撮りとめた愛の色



「どうせ言いたいこと分かってんじゃん」

「…うるさいな」

「おや、喧嘩かい?」


私の予想通りのことを考えていたであろう汰人にちいさく毒づいた。事実なので否定はしない。後ろから聞こえた声に振り返るとグラスを片手に戻ってきた彼が微笑んでいた。


「あ、せんせ。聞いてくれる?」

「おい、ちょっと待て。何を言おうとしてんだ」

「ふふ、相変わらず仲が良いね」


私達のやり取りに彼は呑気な言葉を零す。汰人はぐしゃぐしゃに人の頭をかき回しながら「それより、先生って」と彼に話しかけた。

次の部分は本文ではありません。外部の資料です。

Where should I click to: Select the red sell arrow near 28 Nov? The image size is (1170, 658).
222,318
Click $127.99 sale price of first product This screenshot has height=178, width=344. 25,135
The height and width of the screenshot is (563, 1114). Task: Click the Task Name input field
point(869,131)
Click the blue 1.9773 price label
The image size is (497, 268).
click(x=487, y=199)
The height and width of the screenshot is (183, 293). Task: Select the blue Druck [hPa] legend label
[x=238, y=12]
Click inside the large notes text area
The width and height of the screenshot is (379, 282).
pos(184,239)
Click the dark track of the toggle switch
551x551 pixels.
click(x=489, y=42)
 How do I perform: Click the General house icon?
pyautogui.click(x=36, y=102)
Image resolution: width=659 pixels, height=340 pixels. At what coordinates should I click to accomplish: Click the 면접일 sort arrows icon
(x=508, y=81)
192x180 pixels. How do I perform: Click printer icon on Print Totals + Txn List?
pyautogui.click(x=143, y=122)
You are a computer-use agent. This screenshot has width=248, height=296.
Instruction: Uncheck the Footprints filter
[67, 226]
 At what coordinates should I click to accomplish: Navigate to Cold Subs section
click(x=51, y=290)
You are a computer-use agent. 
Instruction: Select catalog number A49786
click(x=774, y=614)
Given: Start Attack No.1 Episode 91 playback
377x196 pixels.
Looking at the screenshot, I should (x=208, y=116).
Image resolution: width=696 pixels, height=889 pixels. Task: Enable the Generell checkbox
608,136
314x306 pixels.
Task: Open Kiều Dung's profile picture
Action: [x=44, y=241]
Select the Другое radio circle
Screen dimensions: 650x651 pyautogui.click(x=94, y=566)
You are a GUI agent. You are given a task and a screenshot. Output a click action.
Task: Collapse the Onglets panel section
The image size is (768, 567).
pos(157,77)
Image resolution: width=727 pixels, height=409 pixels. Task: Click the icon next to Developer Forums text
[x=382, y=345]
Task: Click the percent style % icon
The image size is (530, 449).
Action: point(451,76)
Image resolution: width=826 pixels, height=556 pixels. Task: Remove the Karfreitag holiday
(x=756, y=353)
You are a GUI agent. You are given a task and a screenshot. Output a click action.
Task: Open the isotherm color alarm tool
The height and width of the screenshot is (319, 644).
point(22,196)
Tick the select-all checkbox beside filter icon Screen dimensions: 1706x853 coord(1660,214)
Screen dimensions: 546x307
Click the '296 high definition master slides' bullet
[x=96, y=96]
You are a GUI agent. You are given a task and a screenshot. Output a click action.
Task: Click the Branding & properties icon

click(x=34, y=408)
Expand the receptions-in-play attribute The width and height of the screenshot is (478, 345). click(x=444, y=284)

「また取材来たんだろ?忙しーな、有名書道家ってのは」

「え?なんで汰人が知って…」

「さっき話してたろ」

「…………」


いつからいたんだとは口にせず、じとりと汰人を睨んだ。どこから聞いてたんだと考えているとさっきの彼のセリフを思い出して薄れていた熱がまたぶり返してしまった。


「……………」

「、わ。ちょっと…何?」


更に力を加えてぐしゃぐしゃにされた頭に驚けば、なぜか汰人は不機嫌そうな顔で「…別に」と呟いて。私は手櫛で髪を直し首を傾げた。


……意味が分からない。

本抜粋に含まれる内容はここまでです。